Helena Iara wants to help. We first noticed it the afternoon we were installing the gas line on the new stove, and she wanted to be under the countertop, passing tools to us, or with a hand on the line. When I led her away, she cried as hard as she has in a long time. The next day, she wanted to take the laundry off the line, and then the help cut vegetables. And yesterday, she actually pulled the clean laundry out of the hamper and onto the floor so that she could pass it to us as we hung clothes on the line. The last was actually pretty fun, and better than kneeling down to grab every scrap from the ground.
Since it's something that Rita and I work on a lot, it seemed to make sense to tell Helena about the history of child labor. We don't have to accept the most radical of theories of childhood -- like Philipe Ariès, who contends that childhood is really an invention of modernity, and the people before the 18th century saw children as little adults -- to recognize that we see child labor in a very different way today than did a medieval peasant or a the owner of one of the "dark Satanic mills" condemned by Charles Dickens. First the upper class began to see childhood as a privileged time of learning and play, and that idea gradually became universal: "children's work is learning," as the slogan of one anti-child labor campaign in Latin America put it.
As I explained to Helena on our way to the library today, to say "that idea became universal" makes it seem easy, like some Hegelian hand of History just made it happen.
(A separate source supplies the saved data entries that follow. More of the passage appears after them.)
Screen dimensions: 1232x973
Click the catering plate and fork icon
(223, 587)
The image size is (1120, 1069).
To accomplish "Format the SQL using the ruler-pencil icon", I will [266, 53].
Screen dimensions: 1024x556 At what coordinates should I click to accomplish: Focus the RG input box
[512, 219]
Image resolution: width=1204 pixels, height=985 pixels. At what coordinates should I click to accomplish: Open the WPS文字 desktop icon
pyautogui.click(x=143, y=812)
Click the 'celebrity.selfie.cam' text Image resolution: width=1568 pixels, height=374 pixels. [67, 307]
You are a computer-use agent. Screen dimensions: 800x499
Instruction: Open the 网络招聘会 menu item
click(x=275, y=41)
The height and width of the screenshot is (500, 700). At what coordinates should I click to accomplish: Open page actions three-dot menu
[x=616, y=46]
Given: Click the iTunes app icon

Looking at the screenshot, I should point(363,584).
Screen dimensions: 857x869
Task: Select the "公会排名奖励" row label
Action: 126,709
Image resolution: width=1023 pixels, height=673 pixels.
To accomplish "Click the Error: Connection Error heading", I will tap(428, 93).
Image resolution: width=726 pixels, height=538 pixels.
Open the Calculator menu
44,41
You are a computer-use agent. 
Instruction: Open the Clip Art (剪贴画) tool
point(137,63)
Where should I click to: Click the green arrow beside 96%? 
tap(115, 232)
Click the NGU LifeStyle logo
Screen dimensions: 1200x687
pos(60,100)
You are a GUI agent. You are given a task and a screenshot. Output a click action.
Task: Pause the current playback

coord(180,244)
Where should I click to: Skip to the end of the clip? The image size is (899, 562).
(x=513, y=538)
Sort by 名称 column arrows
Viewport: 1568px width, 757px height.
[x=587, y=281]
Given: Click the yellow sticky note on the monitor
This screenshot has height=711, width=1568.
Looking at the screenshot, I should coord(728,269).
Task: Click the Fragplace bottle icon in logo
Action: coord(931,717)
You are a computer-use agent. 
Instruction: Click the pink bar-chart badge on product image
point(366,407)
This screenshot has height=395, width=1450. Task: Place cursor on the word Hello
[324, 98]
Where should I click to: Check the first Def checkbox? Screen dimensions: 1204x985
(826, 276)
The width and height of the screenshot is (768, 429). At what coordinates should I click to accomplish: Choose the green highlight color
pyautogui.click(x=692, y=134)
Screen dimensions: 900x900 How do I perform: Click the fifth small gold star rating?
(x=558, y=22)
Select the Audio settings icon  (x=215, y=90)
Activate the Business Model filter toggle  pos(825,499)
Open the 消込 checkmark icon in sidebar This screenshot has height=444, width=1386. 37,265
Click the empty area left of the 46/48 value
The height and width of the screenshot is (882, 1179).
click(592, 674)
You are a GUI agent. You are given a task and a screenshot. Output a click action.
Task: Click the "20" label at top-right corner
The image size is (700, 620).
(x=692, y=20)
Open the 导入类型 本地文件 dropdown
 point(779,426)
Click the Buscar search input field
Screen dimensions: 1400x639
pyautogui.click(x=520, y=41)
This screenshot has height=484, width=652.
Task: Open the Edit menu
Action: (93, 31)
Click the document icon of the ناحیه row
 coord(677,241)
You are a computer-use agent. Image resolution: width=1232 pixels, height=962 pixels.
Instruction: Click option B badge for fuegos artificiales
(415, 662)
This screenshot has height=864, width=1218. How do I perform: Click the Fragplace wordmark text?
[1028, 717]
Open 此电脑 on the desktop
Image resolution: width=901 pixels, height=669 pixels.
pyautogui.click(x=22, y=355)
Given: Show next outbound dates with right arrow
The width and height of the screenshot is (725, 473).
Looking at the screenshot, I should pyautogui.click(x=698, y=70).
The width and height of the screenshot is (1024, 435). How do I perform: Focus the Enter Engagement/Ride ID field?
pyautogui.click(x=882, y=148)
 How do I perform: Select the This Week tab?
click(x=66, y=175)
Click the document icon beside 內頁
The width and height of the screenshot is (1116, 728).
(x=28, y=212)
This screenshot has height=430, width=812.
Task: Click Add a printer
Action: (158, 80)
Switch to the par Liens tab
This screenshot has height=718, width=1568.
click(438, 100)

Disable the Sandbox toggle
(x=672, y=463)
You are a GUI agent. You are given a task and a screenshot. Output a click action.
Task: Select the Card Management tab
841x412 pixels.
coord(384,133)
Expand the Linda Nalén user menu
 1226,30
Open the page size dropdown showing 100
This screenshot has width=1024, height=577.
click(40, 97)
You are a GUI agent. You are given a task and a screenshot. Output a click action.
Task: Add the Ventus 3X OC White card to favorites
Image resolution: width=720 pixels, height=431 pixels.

In the United States, the great change came about not because of the goodness of the elites nor the conscience of intellectuals like Dickens, but because of labor organizers. The most famous was Mother Jones, the coal mine agitator who organized children from all over the East Coast of the country on a long march at the end of the 19th century, ending in Washington and demanding the abolition of child labor. If Helena isn't working at five years old, it has a lot to do with good Mother Jones.
On the other hand, working in Latin America has shown the problems with a fundamentalist attitude against children working. In many indigenous communities, children learn their most important lessons as they work side by side with their parents, who protect them from the hardest labor as they also teach philosophy and physics and weather and farming. Some of the most able mathematicians I've ever met are child street vendors. On the other end of the economic scale, some of my most important growing as an adolescent came from jobs coaching soccer to little kids and writing for the local paper, work that would be prohibited as child labor under many laws promoted by UNICEF.
It's a lot to explain to a little girl, but she understood the basic point: she was happy and proud to be able to collaborate with Rita and me in some way (even if, in truth, she mad the work more difficult). If she continues "working" that way, she'll grow up well.